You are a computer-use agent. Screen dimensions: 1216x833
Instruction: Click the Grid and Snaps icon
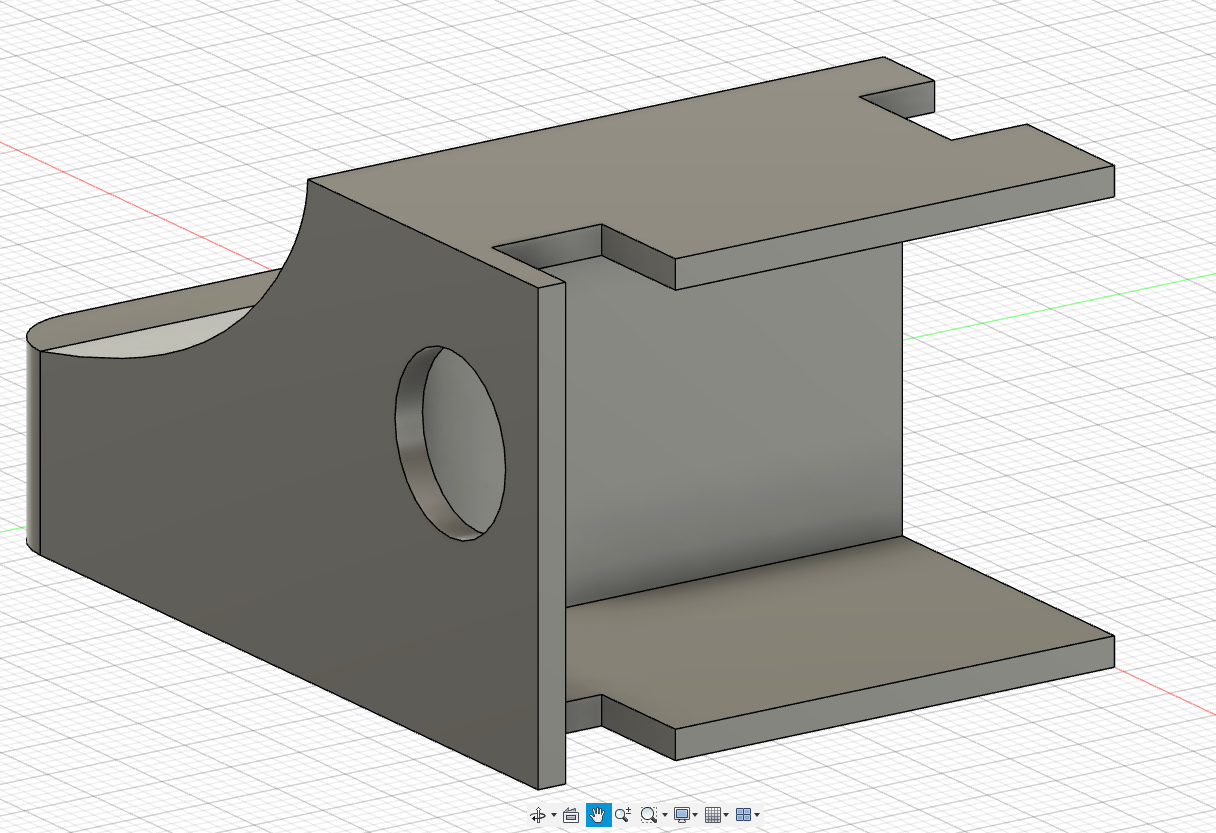pos(713,814)
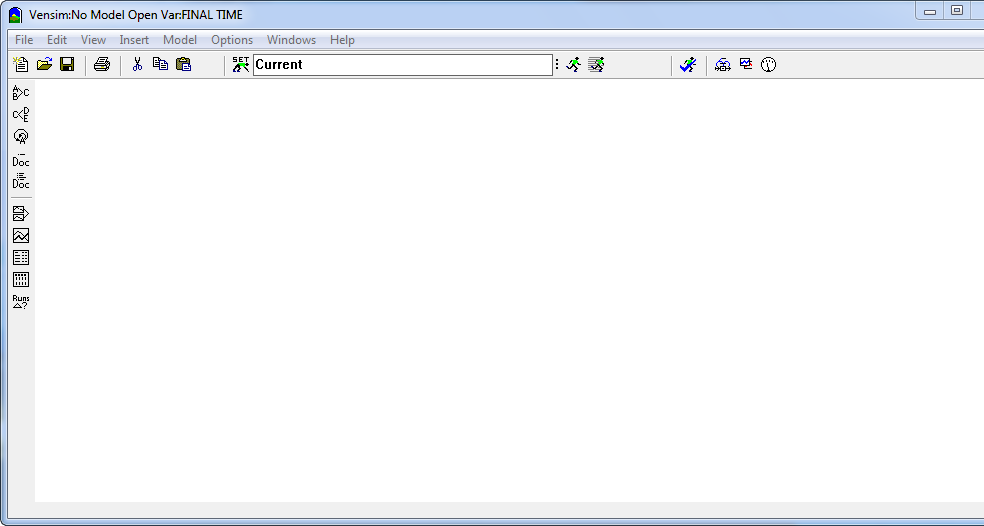Image resolution: width=984 pixels, height=526 pixels.
Task: Click the Paste clipboard icon
Action: [x=183, y=65]
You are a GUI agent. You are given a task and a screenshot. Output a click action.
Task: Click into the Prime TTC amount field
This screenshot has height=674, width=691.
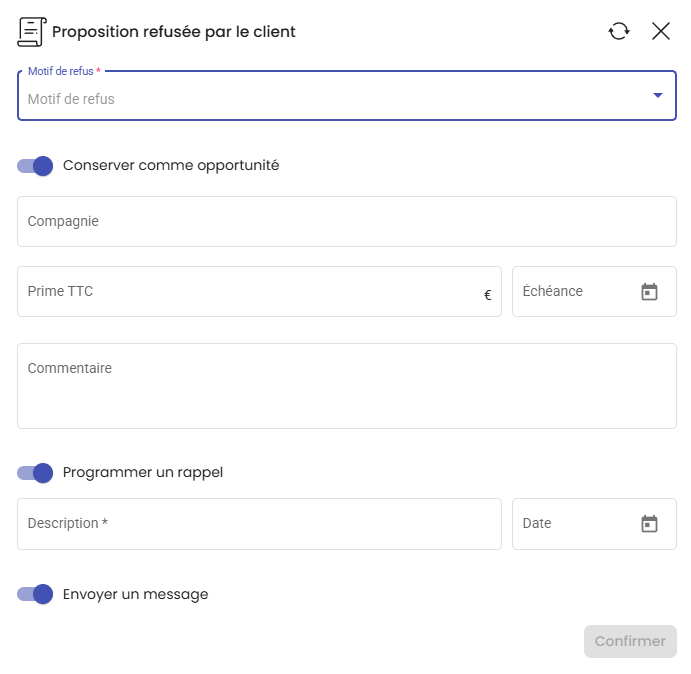[x=259, y=291]
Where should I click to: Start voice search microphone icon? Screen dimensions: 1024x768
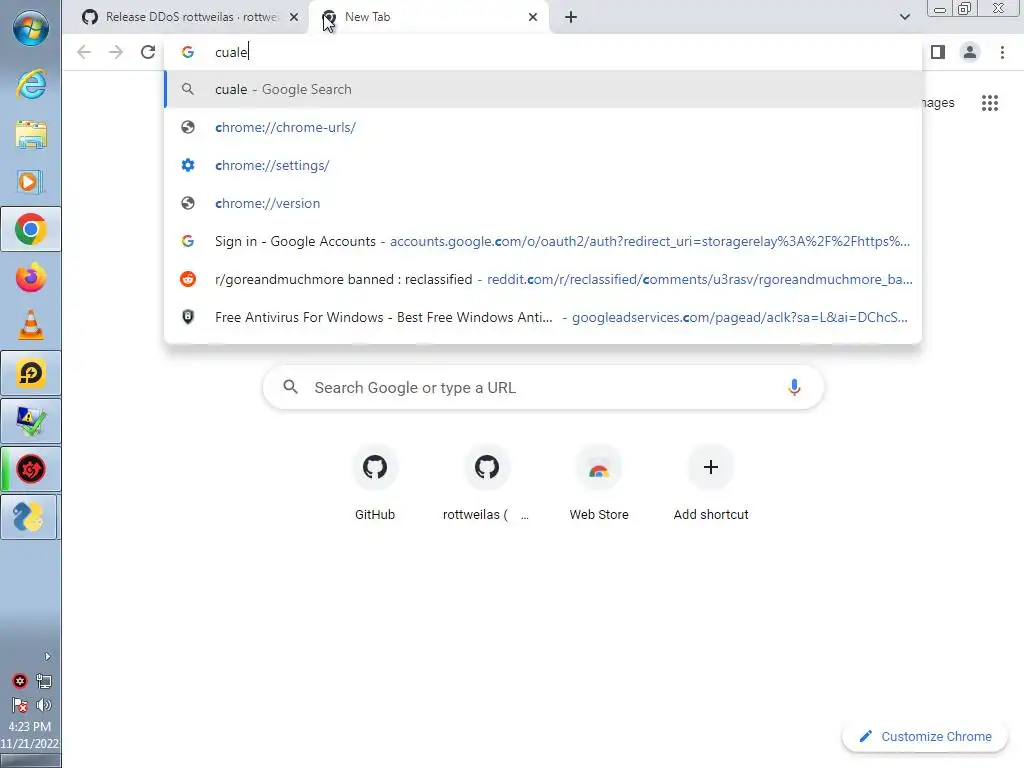click(794, 387)
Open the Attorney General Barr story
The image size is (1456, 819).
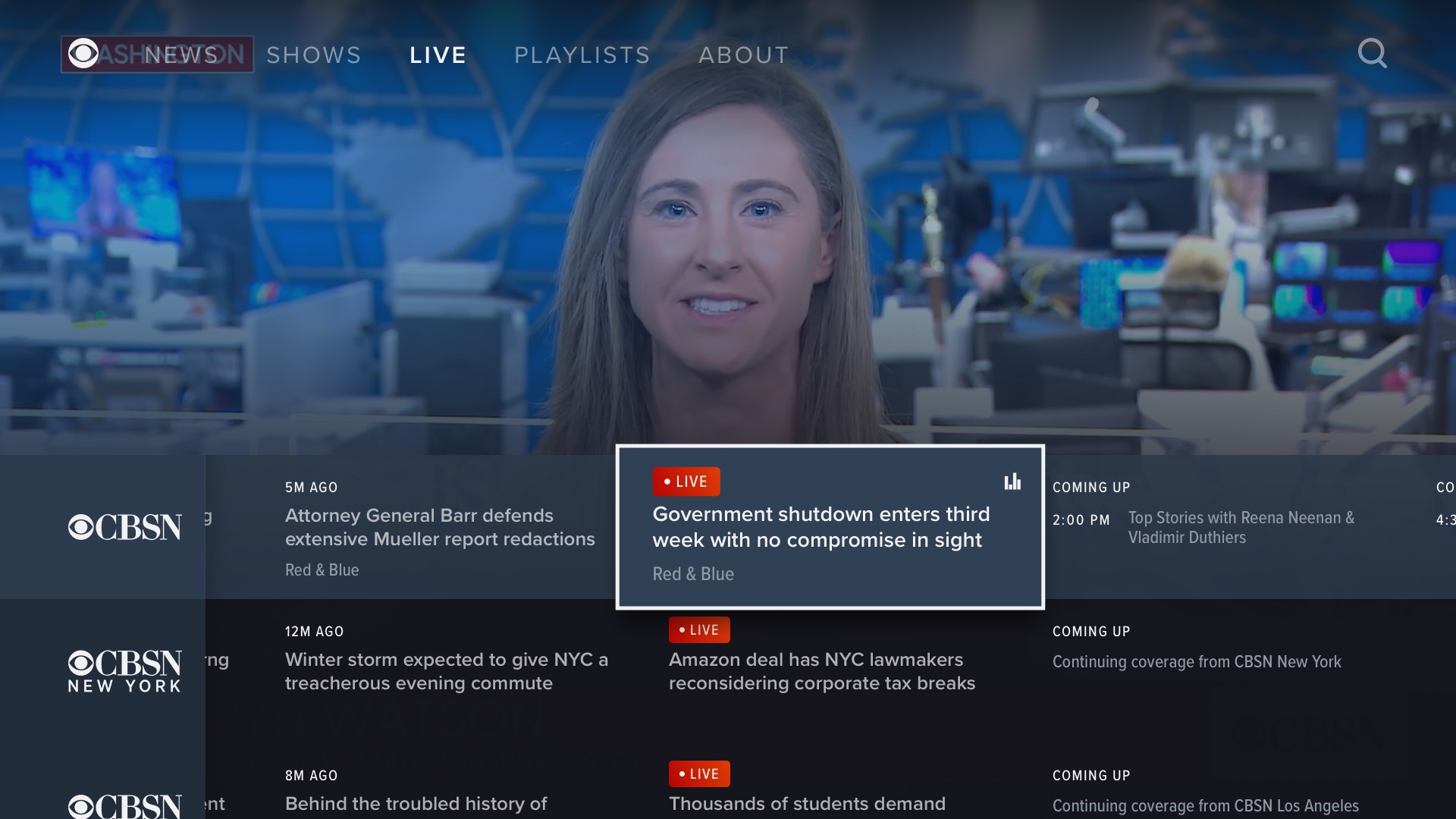(x=440, y=527)
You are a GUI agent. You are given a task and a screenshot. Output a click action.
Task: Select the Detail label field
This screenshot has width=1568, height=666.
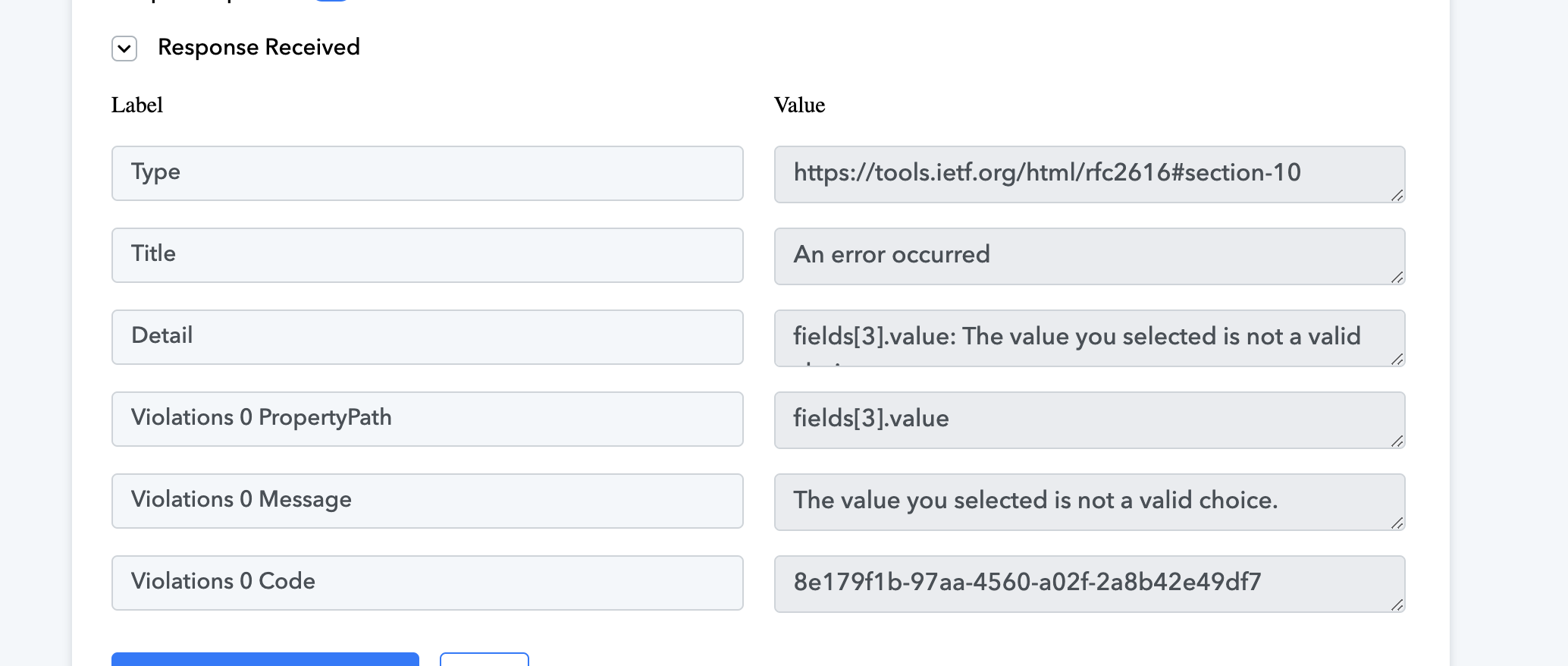point(427,337)
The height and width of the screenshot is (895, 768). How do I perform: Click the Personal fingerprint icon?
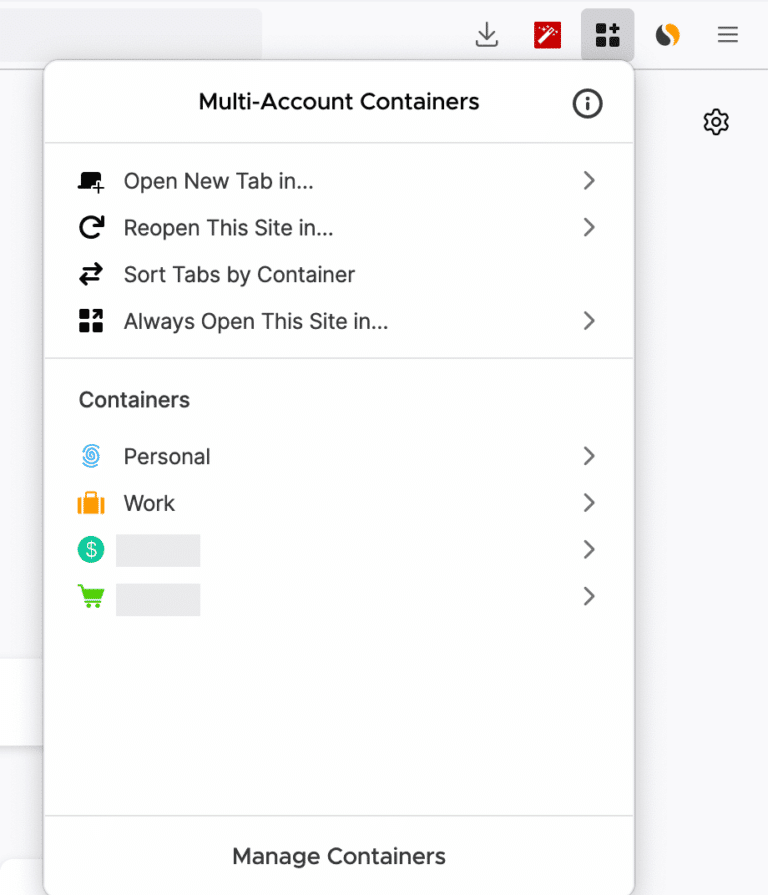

* * * * * * * * *

#### The exercise:
Please swap "story" for "article" in the data, beginning at the line that has "Open the Attorney General Barr story" and stopping after the line that has "(x=440, y=527)", and return only those lines with nothing else changed. Leave the pictures out of your answer.

#### Result of this task:
Open the Attorney General Barr article
The image size is (1456, 819).
(x=440, y=527)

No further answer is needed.